As the COVID-19 continues to take lives across the world, there is another public health crisis that’s showing its ugly head. This new danger will perhaps manifest more death and despair than the corona virus itself.
Going by the history of pandemics and an inevitable economic downturn, India is looking at a mental health crisis, with suicide related deaths as its lead indicator.
The social and economic fissures exposed by the pandemic will result in mass unemployment, starvation, homelessness, alcoholism, loan defaults and millions slipping into poverty. At-risk population include 150 million with pre-existing mental health issues, COVID-19 survivors, frontline medical workers, young people, differently abled people, workers in the unorganised sector and the elderly.
For a country with the highest number of poor and malnourished individuals with depression and anxiety this is the ultimate situation. How many suicides can we expect? India reported 1,34,516 suicides in 2018, independent estimates are far more! Thus history tells us India should prepare itself mentally for the numbers in 2020.
Interestingly other than human suffering, suicide has an economic dimension as well. Each death costs Rs 265,000 in the first year alone says a study in the Indian Journal of Psychological Medicine. Short-term costs include hospital expenses, autopsy expenses, police investigations, funeral expenses etc. Long-term costs include the lost income that could have been earned by the person till retirement, tax that the government lost from the income among other things.
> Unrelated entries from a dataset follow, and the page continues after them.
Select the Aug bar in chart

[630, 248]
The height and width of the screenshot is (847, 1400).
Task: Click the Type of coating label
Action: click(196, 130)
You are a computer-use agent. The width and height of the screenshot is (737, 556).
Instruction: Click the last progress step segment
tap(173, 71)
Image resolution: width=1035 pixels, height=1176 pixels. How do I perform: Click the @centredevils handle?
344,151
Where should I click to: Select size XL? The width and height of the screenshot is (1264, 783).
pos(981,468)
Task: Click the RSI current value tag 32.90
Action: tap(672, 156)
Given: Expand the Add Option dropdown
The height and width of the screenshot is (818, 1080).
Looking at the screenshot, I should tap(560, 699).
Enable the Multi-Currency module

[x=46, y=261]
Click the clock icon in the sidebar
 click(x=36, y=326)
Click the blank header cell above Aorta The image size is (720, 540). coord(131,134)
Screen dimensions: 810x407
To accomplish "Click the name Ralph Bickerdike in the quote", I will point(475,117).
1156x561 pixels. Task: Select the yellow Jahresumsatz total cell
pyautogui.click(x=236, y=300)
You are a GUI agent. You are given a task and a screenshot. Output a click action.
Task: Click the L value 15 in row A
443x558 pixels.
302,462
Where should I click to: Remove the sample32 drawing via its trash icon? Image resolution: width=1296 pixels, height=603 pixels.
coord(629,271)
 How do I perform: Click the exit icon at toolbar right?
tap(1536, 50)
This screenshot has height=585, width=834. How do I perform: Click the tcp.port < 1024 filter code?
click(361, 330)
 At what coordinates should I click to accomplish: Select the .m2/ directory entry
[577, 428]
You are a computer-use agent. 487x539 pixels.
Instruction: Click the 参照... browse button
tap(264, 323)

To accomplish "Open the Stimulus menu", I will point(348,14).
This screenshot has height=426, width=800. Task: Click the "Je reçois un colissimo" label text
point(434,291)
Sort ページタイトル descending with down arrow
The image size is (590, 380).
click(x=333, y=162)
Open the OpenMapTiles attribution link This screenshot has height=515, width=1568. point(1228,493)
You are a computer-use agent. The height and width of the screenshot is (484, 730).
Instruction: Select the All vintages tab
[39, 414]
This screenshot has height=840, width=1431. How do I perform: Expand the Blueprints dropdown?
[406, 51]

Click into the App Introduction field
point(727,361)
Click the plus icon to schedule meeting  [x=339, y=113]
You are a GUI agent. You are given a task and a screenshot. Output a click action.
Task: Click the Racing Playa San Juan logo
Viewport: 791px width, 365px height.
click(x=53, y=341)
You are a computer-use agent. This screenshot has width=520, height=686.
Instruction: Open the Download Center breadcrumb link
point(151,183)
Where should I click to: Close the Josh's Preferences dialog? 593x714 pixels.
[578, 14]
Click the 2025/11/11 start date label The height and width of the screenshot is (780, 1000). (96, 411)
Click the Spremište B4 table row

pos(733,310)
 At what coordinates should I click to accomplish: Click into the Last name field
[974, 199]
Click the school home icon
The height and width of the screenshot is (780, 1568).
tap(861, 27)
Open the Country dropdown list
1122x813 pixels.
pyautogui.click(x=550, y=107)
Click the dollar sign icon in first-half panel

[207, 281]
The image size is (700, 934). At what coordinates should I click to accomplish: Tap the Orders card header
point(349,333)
Practical applications could be:
Firstly India can appoint a minister with a Cabinet rank as head of mental health and well-being and create an emergency task force of public health experts in creating and executing evidence- based interventions.
Secondly to implement the Mental Healthcare Act 2017 (MHCA) that promises mental health care to all and introduce a suicide prevention policy. Many countries including China have been able to significantly reduce suicides after they implemented a suicide prevention policy. India’s investment in mental health – the last Union budget slashed it by 20% from Rs 50 crore to Rs 40 crore will therefore need a boost.
At the centre of all this there should be a large public engagement campaign to increase help-seeking. This must be centrally driven and supported by state governments. Mental health and suicide should be treated as a public health crisis that needs immediate fixing. Mainstream media and social media may be roped in to create awareness. There is also a good chance that alcohol addiction will rise after COVID-19. It will be beneficial to provide rehabilitation services that address both physical and psychological aspects.
To reduce the pressure on the overworked primary and secondary mental health task force, the focus should be on self, family, community and primary care. Group psychological support for the unemployed through non-profits and the community will help. Training in suicide prevention techniques and combining crisis intervention by providing psychological first-aid will help save lives and reduce emotional distress, preventing long-term trauma.Digitally-mediated therapy and tele psychiatry should be scaled up. NIMHANS in Bengaluru runs a successful telepsychiatry intervention. Similar types of these units should be started in other states as well.
Finally every crisis is an opportunity. The 1918 global flu epidemic made many European countries to create national health services. India should too sit up and realise the negative impacts and consequences of ill psychological health. Thus mental health and suicide prevention can not only save lives but also make immense economic sense.